--- Start PASSAGE SHOWN ---

Updating Pages Automatically

Have a need to change a file on your web site on a daily or monthly basis? This month Mr. Lerner tells us how to do it.

The home page of my web browser is set to http://www.dilbert.com/, home of the famous and funny Dilbert comic strip. Thanks to the magic of the Internet, I'm able to enjoy Dilbert's tragicomic humor each morning, just before I start my workday.

The Dilbert web site would not be very useful or interesting were it not for the creative talents of Scott Adams, Dilbert's creator. What makes it interesting from a technical perspective is the way in which the comic is updated automatically each day. Every morning, the latest comic is automatically placed on the Dilbert home page, giving millions of fans the chance to see the latest installment.

This month, we will examine several ways in which you can create pages that are automatically updated, so that a user can discover new content at the same URL each day. We will look at several different means to the same end, ranging from CGI programs to cron jobs, and will even take a brief look at how to use databases when publishing new content.

--- End PASSAGE SHOWN ---
--- Start INFORMATION SUPPLIED ---

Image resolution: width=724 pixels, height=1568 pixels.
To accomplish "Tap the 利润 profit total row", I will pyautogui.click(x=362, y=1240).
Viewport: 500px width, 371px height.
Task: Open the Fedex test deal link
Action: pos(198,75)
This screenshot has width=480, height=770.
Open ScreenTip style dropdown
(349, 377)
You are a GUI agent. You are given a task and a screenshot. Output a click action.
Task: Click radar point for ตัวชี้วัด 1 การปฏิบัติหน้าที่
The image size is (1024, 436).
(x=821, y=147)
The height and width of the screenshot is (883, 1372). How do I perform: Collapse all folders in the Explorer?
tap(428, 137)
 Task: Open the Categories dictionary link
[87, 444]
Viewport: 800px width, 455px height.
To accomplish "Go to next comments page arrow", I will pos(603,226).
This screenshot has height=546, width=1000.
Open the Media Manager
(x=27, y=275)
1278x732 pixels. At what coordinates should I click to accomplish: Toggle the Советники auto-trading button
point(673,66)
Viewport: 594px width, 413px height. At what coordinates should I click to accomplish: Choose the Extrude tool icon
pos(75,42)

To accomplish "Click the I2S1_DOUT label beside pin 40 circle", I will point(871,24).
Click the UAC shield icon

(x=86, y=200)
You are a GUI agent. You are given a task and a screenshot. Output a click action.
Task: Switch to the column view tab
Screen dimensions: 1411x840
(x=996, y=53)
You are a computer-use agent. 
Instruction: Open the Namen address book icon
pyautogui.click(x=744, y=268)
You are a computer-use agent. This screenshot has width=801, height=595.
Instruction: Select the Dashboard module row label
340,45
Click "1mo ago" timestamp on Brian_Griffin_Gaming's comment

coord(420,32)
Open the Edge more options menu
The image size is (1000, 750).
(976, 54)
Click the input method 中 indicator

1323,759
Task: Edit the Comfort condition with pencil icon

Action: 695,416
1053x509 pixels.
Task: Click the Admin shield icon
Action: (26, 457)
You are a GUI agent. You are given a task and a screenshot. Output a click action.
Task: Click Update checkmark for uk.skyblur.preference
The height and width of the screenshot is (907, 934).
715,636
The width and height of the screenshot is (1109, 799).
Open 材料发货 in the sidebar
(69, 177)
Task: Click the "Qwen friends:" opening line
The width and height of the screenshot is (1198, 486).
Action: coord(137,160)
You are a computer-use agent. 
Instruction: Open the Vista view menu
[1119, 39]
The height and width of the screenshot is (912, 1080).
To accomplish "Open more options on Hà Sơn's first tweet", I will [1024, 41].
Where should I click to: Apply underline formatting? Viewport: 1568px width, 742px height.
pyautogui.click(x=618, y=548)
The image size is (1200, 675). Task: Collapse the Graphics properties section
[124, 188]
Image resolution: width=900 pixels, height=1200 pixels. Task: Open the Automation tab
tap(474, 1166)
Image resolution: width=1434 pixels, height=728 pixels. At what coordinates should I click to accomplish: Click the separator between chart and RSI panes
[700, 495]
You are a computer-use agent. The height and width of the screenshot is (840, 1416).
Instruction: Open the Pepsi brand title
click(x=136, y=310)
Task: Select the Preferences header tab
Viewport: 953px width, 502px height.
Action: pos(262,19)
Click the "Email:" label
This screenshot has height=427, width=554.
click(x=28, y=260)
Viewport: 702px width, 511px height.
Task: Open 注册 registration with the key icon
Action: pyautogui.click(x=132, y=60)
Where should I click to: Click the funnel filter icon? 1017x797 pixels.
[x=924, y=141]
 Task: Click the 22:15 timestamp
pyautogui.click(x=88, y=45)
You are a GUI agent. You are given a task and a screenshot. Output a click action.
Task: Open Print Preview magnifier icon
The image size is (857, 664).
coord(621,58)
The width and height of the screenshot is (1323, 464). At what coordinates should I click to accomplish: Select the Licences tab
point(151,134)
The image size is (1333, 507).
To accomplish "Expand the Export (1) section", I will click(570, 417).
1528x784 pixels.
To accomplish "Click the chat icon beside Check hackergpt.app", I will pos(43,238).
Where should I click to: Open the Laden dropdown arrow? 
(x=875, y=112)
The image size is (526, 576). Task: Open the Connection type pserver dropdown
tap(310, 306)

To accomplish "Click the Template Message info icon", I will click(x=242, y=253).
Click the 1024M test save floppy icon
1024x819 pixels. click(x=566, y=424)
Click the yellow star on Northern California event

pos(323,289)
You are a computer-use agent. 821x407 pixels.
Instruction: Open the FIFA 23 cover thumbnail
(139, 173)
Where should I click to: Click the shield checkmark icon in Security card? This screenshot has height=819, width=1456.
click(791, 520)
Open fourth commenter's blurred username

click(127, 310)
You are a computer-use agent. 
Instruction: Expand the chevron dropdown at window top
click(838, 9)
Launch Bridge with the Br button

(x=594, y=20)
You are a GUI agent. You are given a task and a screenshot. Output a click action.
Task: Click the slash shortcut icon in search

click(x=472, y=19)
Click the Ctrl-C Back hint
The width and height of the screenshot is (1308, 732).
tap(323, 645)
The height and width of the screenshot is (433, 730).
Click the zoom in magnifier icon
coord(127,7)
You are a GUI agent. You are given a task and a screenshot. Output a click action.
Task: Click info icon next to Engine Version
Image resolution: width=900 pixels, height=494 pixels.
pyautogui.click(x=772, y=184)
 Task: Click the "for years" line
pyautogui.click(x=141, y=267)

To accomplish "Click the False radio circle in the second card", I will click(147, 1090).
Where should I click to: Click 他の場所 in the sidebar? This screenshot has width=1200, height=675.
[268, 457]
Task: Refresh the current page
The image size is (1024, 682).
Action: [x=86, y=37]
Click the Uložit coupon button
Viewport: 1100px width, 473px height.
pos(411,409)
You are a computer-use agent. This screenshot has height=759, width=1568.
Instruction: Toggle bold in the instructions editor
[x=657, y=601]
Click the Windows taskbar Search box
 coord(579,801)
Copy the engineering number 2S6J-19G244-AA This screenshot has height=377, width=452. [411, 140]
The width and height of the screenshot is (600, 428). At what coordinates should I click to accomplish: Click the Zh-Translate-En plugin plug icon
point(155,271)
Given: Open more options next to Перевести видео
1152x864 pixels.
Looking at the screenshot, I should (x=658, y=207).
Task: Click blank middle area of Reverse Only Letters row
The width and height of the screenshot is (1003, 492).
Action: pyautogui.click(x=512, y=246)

--- End INFORMATION SUPPLIED ---

## INSTRUCTIONS
1. Rewrite the paragraph of the article on updating pages automatically that begins "The Dilbert web site would not be very useful" as a short bulleted list that keeps its main facts.
2. Answer these questions using the article on updating pages automatically, one line per answer, marked (a), (b), (c):
(a) Which site is the home page of the writer's web browser set to?
(b) Who is named as Dilbert's creator?
(c) What two means mark the ends of the range of approaches the article plans to look at?
3. Write the next few paragraphs of the article on updating pages automatically, beginning right after its final sentence.

## ANSWERS IN ORDER
1.
- The Dilbert web site owes its usefulness and interest to the creative talents of Scott Adams, Dilbert's creator.
- From a technical perspective, its interest lies in how the comic is updated automatically each day.
- Every morning the latest comic is placed automatically on the home page, so millions of fans can see the newest installment.

2.
(a) http://www.dilbert.com/, the home of the Dilbert comic strip.
(b) Scott Adams.
(c) CGI programs at one end and cron jobs at the other.

3.
Pointing with CGI

For starters, let's assume our web site consists of seven different pages, one for each day of the week (e.g., file-0.html on Sunday, through file-6.html on Saturday). How can we configure the site so that people requesting today.html (or today.pl) will be shown today's file? In other words, a visitor on Wednesday should be shown file-3.html when requesting today.html. Such a system might be appropriate for a school cafeteria, where the food tends to be the same each day of the week.

Perhaps the simplest solution is a CGI program, which we will call today.pl. If we write the program in Perl, we can easily determine the day of the week using the localtime function, which returns a list of elements describing the current date and time. Using the sixth element of that list, which indicates the current day of the week, we can create the correct URL for that day. Finally, we can use the HTTP “Location” header to redirect the user's browser to the correct location.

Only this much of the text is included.